Le mystère dont M. Mendizabal enveloppait son secret

exerçait toutes les imaginations, et ne laissait pas, à force d'être impénétrable, que de prêter à la plaisanterie, comme on avait déjà pu le voir par certaines observations de M. de Toreno, et comme on le vit encore par la manière dont M. Perpina aborda cette discussion.

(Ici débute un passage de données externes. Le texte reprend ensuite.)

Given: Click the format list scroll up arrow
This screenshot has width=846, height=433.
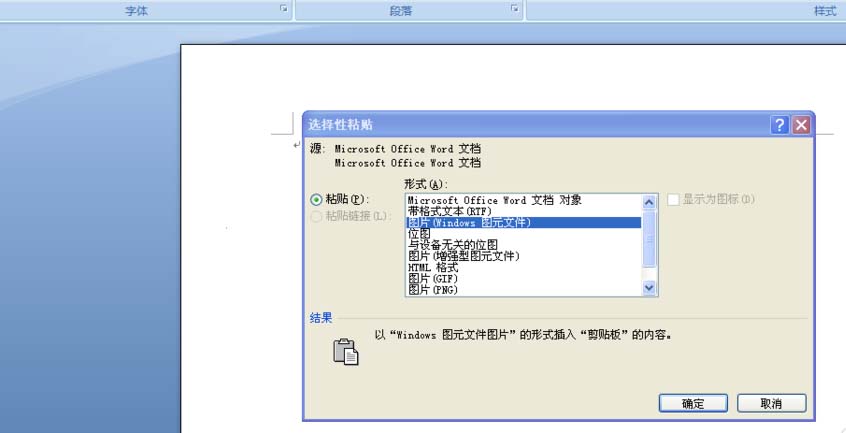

« Qu'est-ce donc, disait-il, qu'on nous demande aujourd'hui? un vote de confiance? Non, ce sont quatre votes de confiance. Il n'est pas un seul des quatre articles qui ne donne plein pouvoir au ministère. Rien n'est défini, rien n'est expliqué, et la sanction elle-même dépend autant de la volonté du cabinet que des événemens militaires et politiques. Le ministère dit bien ce qu'il ne fera pas, mais il ne dit pas ce qu'il fera (On rit.) Il semble nous dire de le deviner nous-mêmes. Sommes-nous donc venus ici pour débrouiller des énigmes et pour déchiffrer des logogriphes? (On rit.) Nous ne devons pas marcher sans lumière dans une pareille obscurité. On dit que la commission connaît tous les secrets du ministère, Pourquoi ne les connaîtrions-nous pas aussi? Quand on a tant fait que de divulguer un secret, le meilleur moyen de le conserver, c'est de l'apprendre à tout le monde. (Hilarité générale.)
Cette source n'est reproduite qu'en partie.